Four personality traits can make people more prone to nightmares. Do you have one?

People with certain mental health conditions may be prone to nightmares, a study suggests.

Researchers in Texas surveyed 116 college students about their tendency to suffer from nightmares.

The team then examined the links between nightmare frequency and four personality dispositions: neuroticism, nightmare tendency, thin psychological boundaries, and sensory processing sensitivity.

The study found people prone to nightmares were more likely to be emotionally unstable and prone to stress, and also had more difficulty regulating their mood.

These qualities can cause people suffering from stress to become more internalized and their experiences to manifest as vivid and disturbing images in nightmares.

Furthermore, people with thin psychological boundaries – those who have difficulty separating emotions from reality – may not be able to filter out disturbing images and emotions while they sleep.

These traits have been linked to mental disorders such as anxiety, depression and post-traumatic stress disorder (PTSD), which could explain why people with these conditions report frequent nightmares.

However, neurotic participants – people with a greater tendency to feel fear and guilt – were no more likely to have nightmares than non-neurotic people.

People prone to nightmares were more likely to be emotionally unstable and prone to stress, a recent study suggests (stock image)

William Kelly, study author and associate professor at the University of the Incarnate Word in Texas, shared PsyPost: ‘It’s not “abnormal” to have nightmares. It seems that there are dispositions that influence them.

‘In our study, individuals who had more nightmares also tended to have a smaller gap between different mental experiences, in addition to the tendency to have negative emotions more easily and experience them in different forms.

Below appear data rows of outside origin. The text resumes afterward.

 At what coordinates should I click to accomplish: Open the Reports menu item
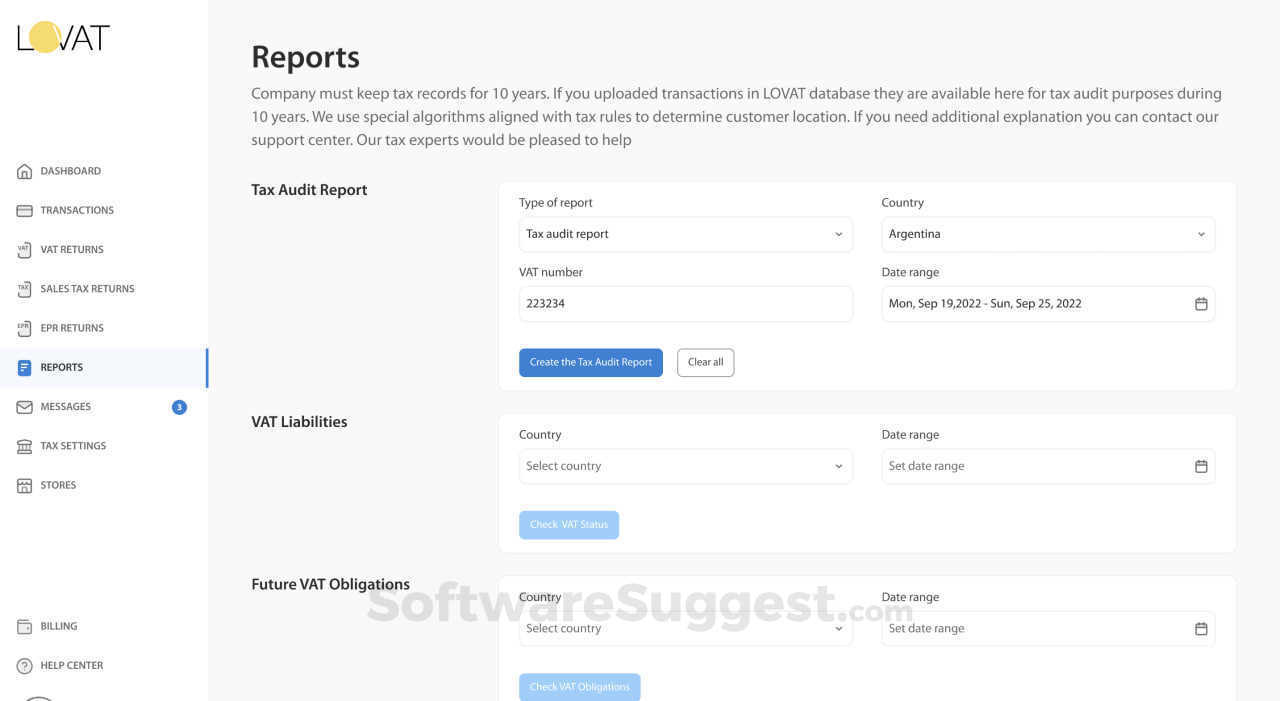(62, 368)
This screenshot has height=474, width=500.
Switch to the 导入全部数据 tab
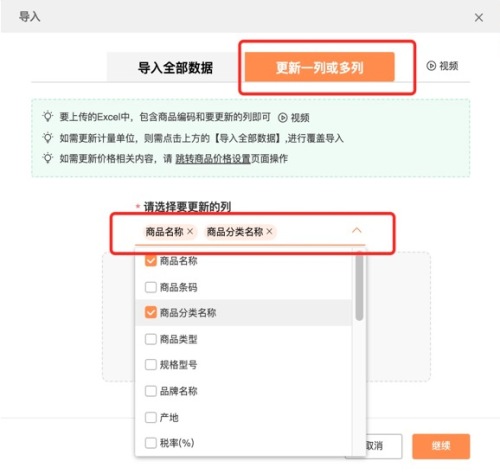click(x=175, y=68)
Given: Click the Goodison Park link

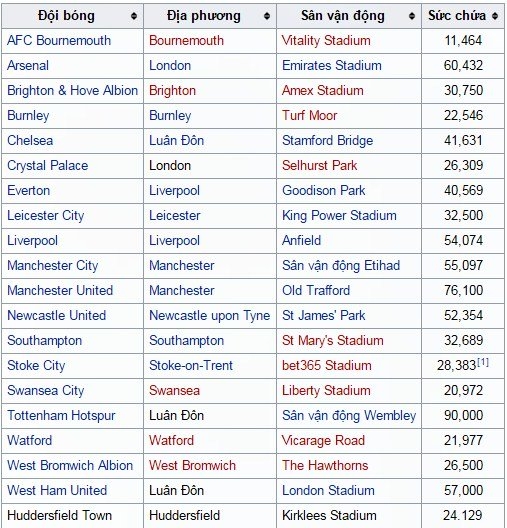Looking at the screenshot, I should point(324,191).
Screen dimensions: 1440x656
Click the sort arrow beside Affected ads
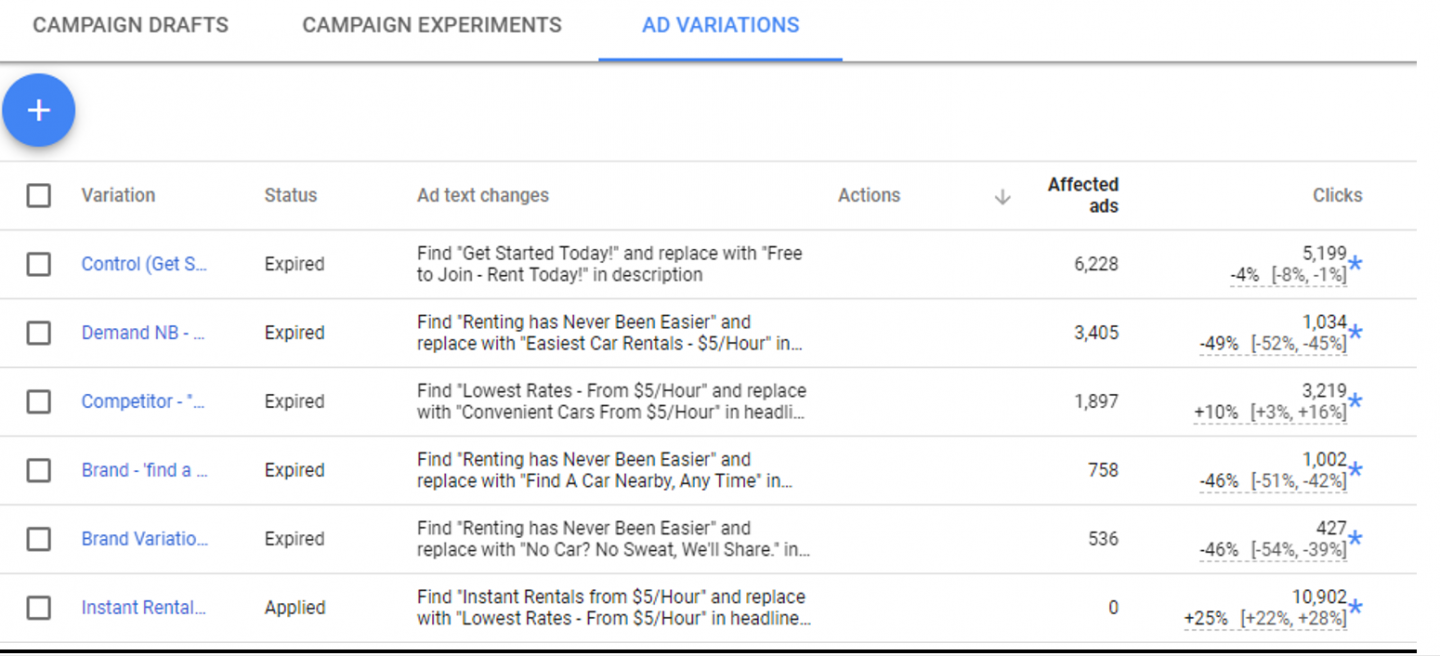point(1002,197)
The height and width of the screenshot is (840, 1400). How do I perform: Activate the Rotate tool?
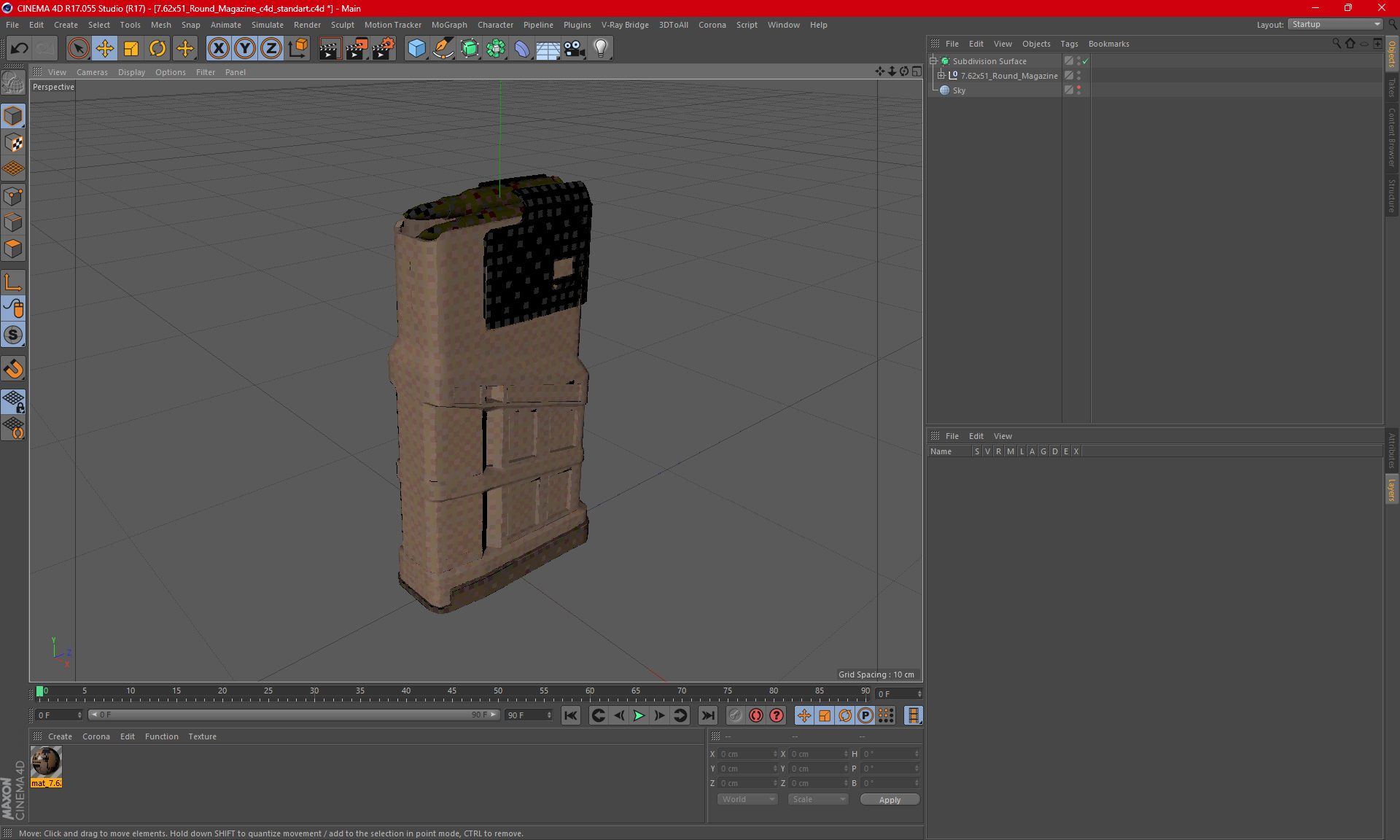pos(158,49)
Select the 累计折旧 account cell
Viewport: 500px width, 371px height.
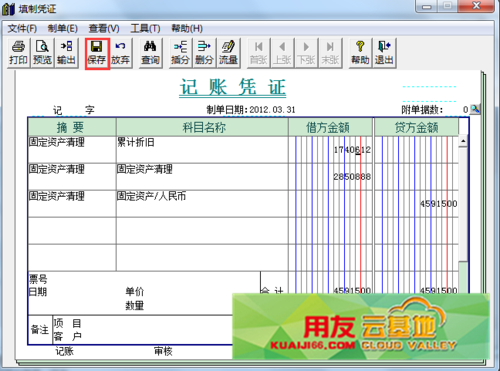(202, 149)
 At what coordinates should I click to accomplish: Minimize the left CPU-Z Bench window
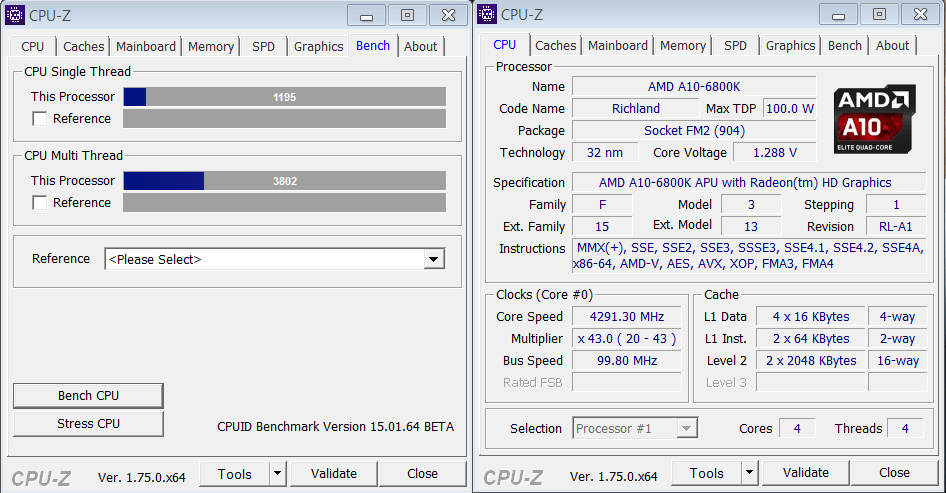pos(367,15)
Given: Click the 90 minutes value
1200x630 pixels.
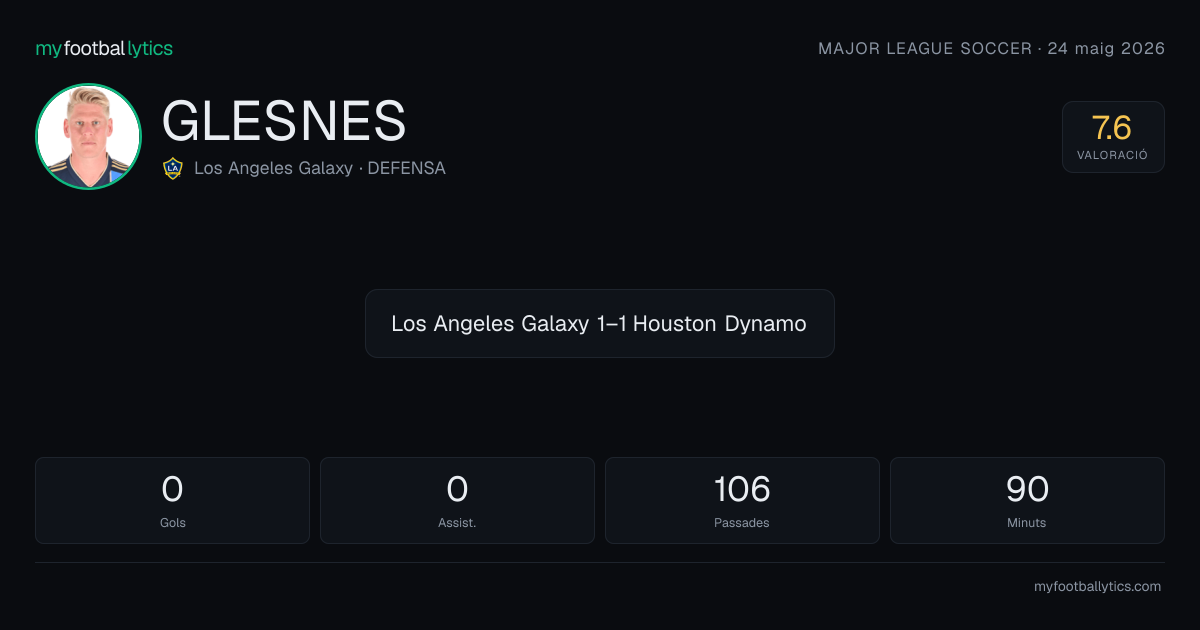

“It is as if in certain people there is a tendency for an unpleasant mental event to spread through the mind, like a storm that arouses disturbing images and emotions in dreams.”

The researchers said that people prone to nightmares may experience a process called “concretization.” This is when abstract mental experiences take on more tangible forms, such as disturbing images in dreams.

These individuals are then more likely to internalize stress and turn it into disturbing dreams.

People with thin psychological barriers, meanwhile, are more likely to see disturbing images in their dreams and have trouble filtering them out, leading to nightmares.

Furthermore, the team found that people with sensory processing sensitivity – increased sensitivity to internal and external stimuli – did not have an increased risk of nightmares.

Kelly said: ‘We were surprised that sensory processing sensitivity was not linked to nightmares, as in previous studies, and that it seemed to fit well with thin mental boundaries.

‘We do not yet understand this finding.’

There were several limitations to the study, the most significant of which was the use of a sample size of primarily college students. This means that the findings do not take into account older people or people without school-related stressors.

The team said they hope to expand the research by studying the impact of nightmares on different populations.

Kelly said: ‘Nightmares are experienced, at least occasionally, by a relatively large number of people with and without mental health problems. Yet their causes remain mysterious.

‘We tried to understand what the key psychological dispositions are that seem to influence nightmares.’